Start of TEXT SEGMENT
So what next?

Jim Gettys Jim.Gettys at hp.com
Fri Apr 16 02:06:54 EST 2004


On Wed, 2004-04-14 at 05:06, Paul Anderson wrote:

> 
> Based on what I've followed in these discussions so far, I think both
> sides have valid arguments.  Using tools that are common and
> well-understood by a larger pool of open source developers is
> good for the organization in the long term.  At the same time, 
> I can understand that converting to a new build framework is 
> just something that gets in the way of the real fun of pulling
> in, evaluating, and experimenting with new features on their platform
> of choice.  It would be nice if we could find a way to balance 
> these short- and long-term needs accordingly.
> 

Just a point, Paul.

Much of the development is very hard to get properly tested
in a timely fashion if the way to build and install those
features implies building and installing all of an X 
distribution.  Examples are Xcb, new X extensions, new versions
of Mesa and DRI, and new device driver versions.  Lots
of these need serious soak time on lots of desktops.

One of the major issues with any new work right now is that
of "unintended changes" breaking your X environment, when we
need people to spend time running the new more experimental
pieces.  My experience of being able to have "make install"
End of TEXT SEGMENT
Start of DATA TO PROCESS
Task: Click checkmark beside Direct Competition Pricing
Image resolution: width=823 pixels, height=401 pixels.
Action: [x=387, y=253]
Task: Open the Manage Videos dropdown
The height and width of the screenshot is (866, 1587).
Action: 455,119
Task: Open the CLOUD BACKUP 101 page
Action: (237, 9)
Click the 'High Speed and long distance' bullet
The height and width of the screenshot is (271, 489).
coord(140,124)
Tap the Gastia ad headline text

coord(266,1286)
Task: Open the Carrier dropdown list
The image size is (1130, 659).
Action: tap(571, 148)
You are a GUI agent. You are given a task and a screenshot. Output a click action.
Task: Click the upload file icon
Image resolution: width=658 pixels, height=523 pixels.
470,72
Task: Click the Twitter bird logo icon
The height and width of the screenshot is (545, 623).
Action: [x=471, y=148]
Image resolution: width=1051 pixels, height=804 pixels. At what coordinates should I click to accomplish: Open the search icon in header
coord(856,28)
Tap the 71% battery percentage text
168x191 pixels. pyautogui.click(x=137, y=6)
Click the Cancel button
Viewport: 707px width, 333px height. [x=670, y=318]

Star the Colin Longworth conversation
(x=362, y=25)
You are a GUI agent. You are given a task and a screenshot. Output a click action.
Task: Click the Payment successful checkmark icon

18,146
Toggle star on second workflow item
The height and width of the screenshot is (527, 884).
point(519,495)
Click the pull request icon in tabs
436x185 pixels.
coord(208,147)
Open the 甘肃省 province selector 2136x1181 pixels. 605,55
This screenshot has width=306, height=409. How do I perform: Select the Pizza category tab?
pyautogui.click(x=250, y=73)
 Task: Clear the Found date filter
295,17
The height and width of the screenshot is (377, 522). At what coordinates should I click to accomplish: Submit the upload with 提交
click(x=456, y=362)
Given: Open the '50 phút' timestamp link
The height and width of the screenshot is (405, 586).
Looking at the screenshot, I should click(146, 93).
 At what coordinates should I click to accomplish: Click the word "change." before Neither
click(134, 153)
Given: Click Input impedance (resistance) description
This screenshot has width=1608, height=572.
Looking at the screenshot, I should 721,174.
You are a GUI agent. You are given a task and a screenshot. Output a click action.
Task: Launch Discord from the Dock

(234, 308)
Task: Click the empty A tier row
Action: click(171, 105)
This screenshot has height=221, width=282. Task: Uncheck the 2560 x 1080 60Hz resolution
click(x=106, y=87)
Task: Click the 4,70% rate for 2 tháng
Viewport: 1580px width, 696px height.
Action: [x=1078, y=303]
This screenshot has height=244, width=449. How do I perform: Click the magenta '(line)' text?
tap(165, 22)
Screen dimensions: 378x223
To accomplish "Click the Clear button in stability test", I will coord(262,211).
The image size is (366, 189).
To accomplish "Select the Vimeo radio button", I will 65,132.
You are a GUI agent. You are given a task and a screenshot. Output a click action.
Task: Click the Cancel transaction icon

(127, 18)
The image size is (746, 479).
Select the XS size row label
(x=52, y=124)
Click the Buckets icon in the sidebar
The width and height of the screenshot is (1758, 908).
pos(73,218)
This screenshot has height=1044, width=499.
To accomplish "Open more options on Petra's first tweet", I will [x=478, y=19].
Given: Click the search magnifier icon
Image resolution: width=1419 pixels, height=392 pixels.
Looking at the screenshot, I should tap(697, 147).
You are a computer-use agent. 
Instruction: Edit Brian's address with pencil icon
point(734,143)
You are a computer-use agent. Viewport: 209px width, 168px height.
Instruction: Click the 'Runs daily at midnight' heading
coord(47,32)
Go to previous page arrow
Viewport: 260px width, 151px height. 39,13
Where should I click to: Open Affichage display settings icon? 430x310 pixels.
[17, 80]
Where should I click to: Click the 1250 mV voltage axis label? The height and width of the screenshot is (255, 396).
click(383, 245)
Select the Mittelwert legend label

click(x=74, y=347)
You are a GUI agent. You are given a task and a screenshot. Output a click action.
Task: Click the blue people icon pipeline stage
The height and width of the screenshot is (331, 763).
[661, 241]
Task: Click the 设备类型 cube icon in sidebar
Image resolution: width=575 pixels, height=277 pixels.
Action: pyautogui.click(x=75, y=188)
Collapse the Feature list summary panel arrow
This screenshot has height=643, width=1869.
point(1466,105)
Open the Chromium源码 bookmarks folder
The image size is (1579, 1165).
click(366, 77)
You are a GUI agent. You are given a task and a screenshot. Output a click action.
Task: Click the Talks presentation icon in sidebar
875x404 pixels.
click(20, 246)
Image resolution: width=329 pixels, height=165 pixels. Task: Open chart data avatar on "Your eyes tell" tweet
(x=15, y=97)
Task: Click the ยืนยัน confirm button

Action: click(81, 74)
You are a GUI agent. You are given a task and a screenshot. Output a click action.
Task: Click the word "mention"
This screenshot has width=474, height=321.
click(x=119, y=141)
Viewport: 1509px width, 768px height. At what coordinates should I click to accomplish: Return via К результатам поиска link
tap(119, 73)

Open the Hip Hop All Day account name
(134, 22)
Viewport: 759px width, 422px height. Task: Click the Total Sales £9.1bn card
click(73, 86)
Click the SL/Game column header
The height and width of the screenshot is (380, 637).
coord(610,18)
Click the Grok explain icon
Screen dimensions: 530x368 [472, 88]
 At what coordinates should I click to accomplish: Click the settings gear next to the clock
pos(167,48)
End of DATA TO PROCESS
* _SET OF TASKS_
**a)** In the mailing-list message, what examples of hard-to-test development does Jim Gettys list?
**b)** Copy out the lines of the listing from the one containing "Viewport: 759px width, 422px" through the one containing "Screen dimensions: 530x368 [472, 88]", including both.
The mailing-list message and the listing are unrelated to each other.

* _ANSWERS PROVIDED_
**a)** Xcb, new X extensions, new versions of Mesa and DRI, and new device driver versions.

**b)**
Viewport: 759px width, 422px height. Task: Click the Total Sales £9.1bn card
click(73, 86)
Click the SL/Game column header
The height and width of the screenshot is (380, 637).
coord(610,18)
Click the Grok explain icon
Screen dimensions: 530x368 [472, 88]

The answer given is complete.